When taking Solution #1 into action, we had some difficulties with our motor. It would make this loud noise when it is on. We later figured out that the motors were spinning in the opposite direction, and because of the friction, it was making the sound. We, therefore, had to sauter our wires again so that the motors would spin in the same direction.

When processing Solution #3, we added two screws (including the head piece and the tightening piece) for the middle and the back holes. We only added the tightening piece to the front most hole for the better balance in the leg when moving.

For solution #5, we did try all the orientations. The only orientation that would allow the robot to hop forward had the connecting rectangular piece (the one that connects the back legs to the motor shaft) 90 degrees before the front legs.

For solution #6, we observed the balance of the body part when moving forward and came to conclusion that it actually leans a little bit forward. So, we decided to place the batteries on its back side, which worked just fine.

We ended up not using the jumping legs that we created on Solid Works because out shorter legs were working just fine. We figured that rabbits don't necessarily have to jump as long as they can hop :)

We also tried to add some more decoration to our cute rabbit robot: something like its face and ears. But we ended up leaving it look "modern" and robot-like without much rabbit looking decoration for its balance.

Here are some pictures of our final outcome :)
We like it very much!

Here is a video of our hopping rabbit!

"Walking" Robot - Week 2 [1st Print, Iteration on Solid Works]

We have printed the parts that we made in the Solid Works and here are some pictures below.



We attached some rubber bands to our front legs to create friction so that the front legs can drag the body forward. However, we had an issue with the body. We needed some buttress on the bottom of the body piece for it not to fall backwards. There was no supporting piece to hold the motor upright. We, therefore, attached some red foams (as shown in the picture) to see if they help. They did help and we decided to make them in Solid Works, print them out and add to the bottom of the body. We also had some problem with the back legs (large legs). Even though they were balanced by having the hole in their center of mass position, they would fall backwards whenever they rotated. To improve on this, we decided to give some more weight to their lower parts to help on their stability.

* * * * *

Here are some newly designed model in Solid Works.



We created two new puzzle pieces (second picture) that would fit in the four new rectangular holes on the bottom of the body piece (first picture). We will have four pieces of ones shown in the third picture. They will fit into the two new puzzle pieces (second picture). This may sound confusing but the fourth picture illustrates it well. We also have created two holes on the back leg to give it some more weight and thereby easier and more stable in balance.

"Walking" Robot - Week 2 [Solid Works]

Making parts of our "Rabbit Robot" in Solid Works was not much of a challenge. We easily drew the parts using straight lines and "spline" method. Here are some picture of the parts in solid works.

The above are the body pieces where the motor will be placed.
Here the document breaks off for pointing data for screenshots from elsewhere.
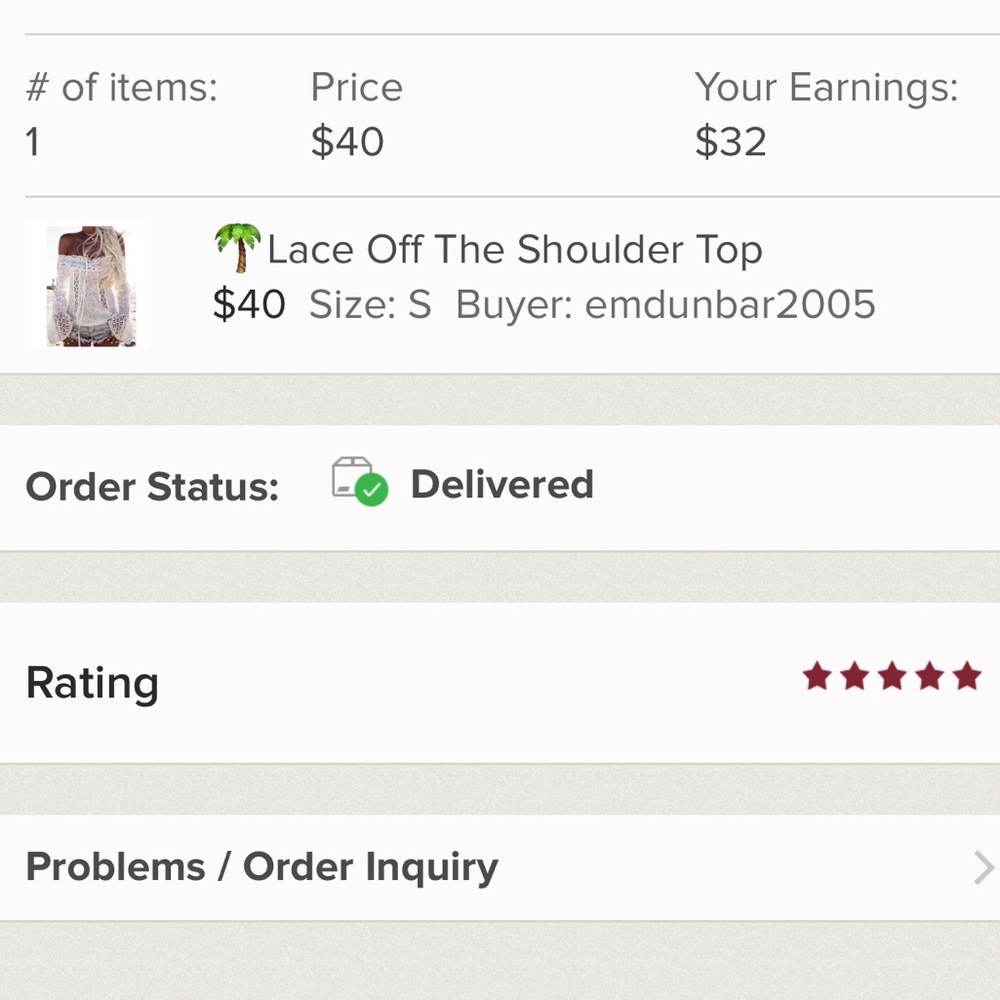Click the fourth rating star
The height and width of the screenshot is (1000, 1000).
click(930, 676)
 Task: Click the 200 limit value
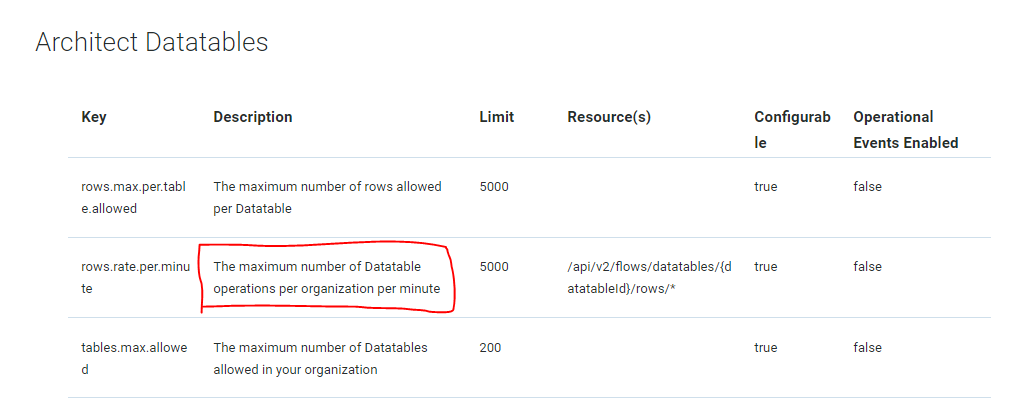pos(490,348)

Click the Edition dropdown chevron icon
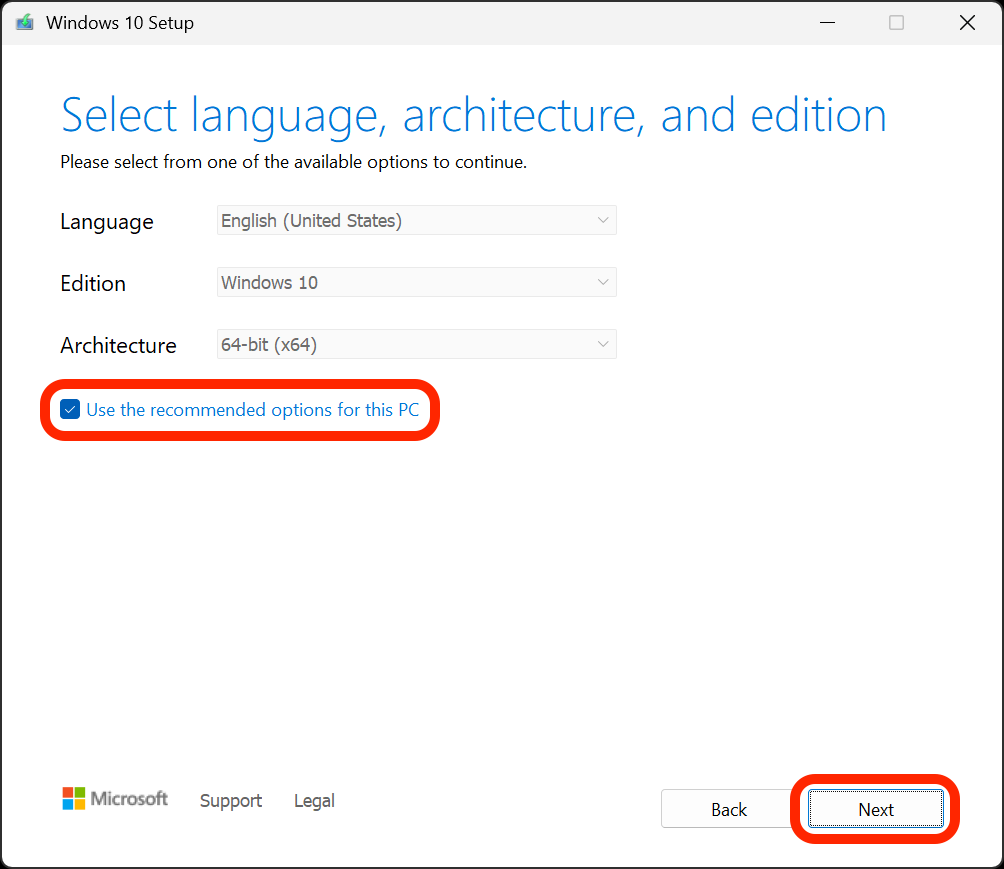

We will need two of the piece on the top picture which will tightly fit into the rectangular holes of the piece on the bottom picture, creating two walls around the motor.
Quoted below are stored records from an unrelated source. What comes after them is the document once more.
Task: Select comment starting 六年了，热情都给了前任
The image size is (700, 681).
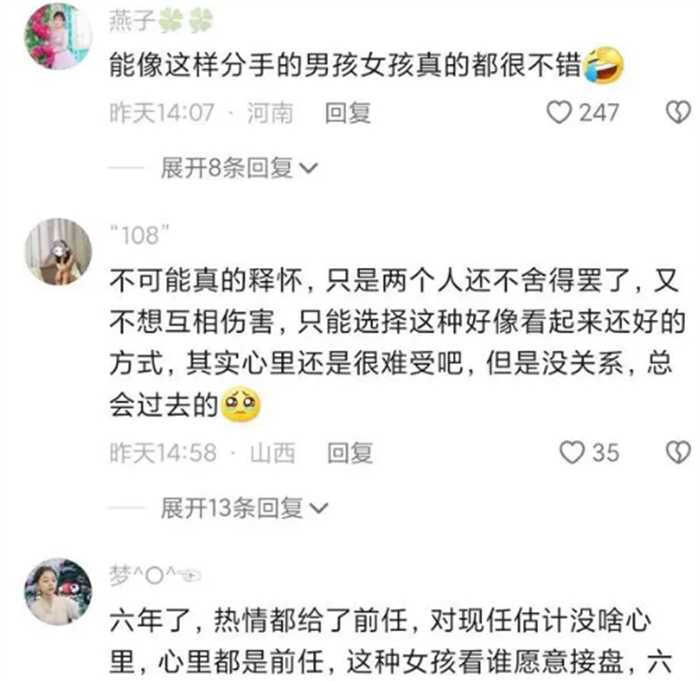Action: (391, 641)
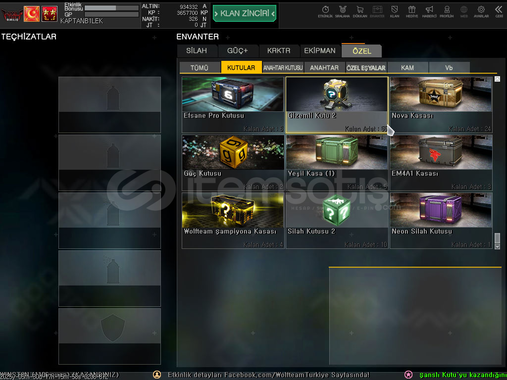Open the Sıralama medal icon
Viewport: 507px width, 380px height.
(x=342, y=11)
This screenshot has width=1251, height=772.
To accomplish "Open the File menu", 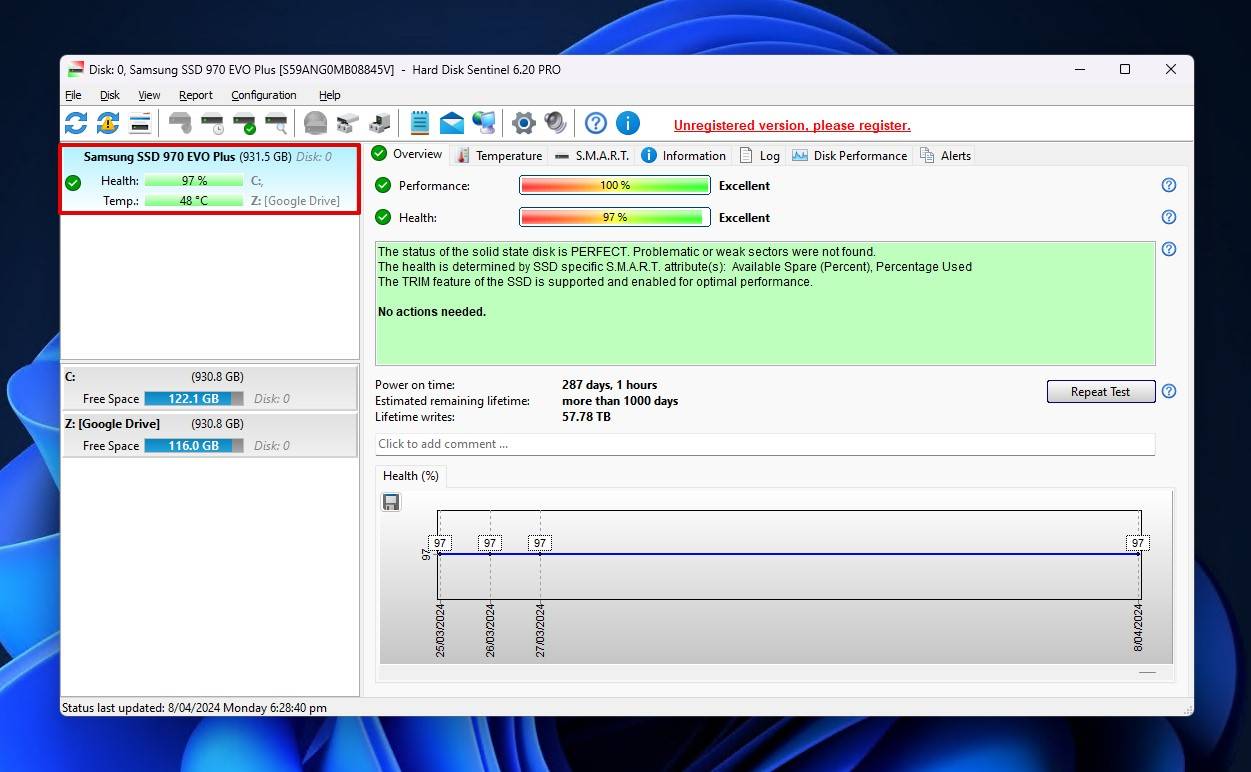I will [73, 95].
The top picture is the linking piece between the back legs to the motor so that the back legs and the body take turns in motion. We also created two types of front legs. One is called "jumping leg (bottom left picture)" and the other is just a regular front leg (bottom right picture). Jumping legs will make the machine "hop" just like rabbits do. But, it is only to be used if the regular leg works.
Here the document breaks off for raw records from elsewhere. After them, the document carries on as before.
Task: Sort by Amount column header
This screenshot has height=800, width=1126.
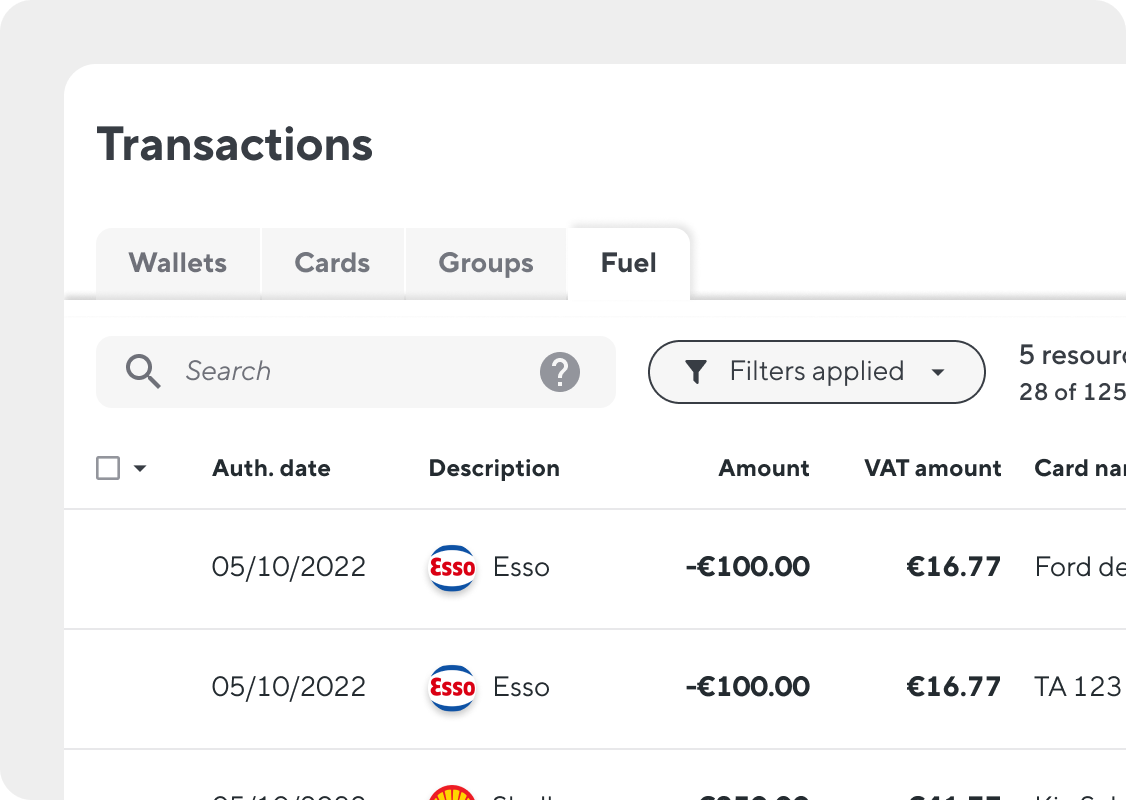Action: (x=764, y=468)
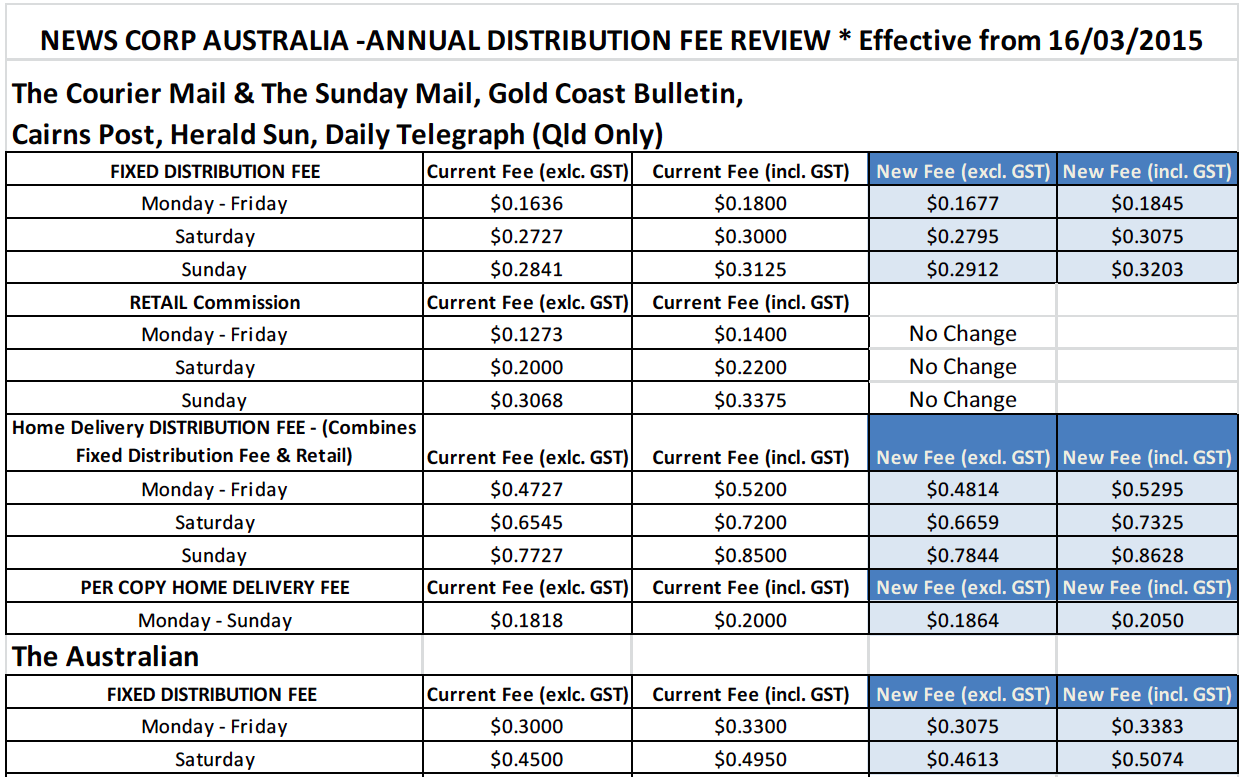Click the $0.4814 home delivery new fee
The image size is (1245, 777).
962,490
The back legs of the rabbit, however, was a bit of challenge because we wanted the leg to balance in the air; we needed to find out their center of masses in order to do so. Thankfully, the Solid Works had a system that would find us the exact position of the center of mass in a piece only if we knew the density of the material. We measured the density to be approximately 0.05 lb/in³, and was able to get the hole in the right position.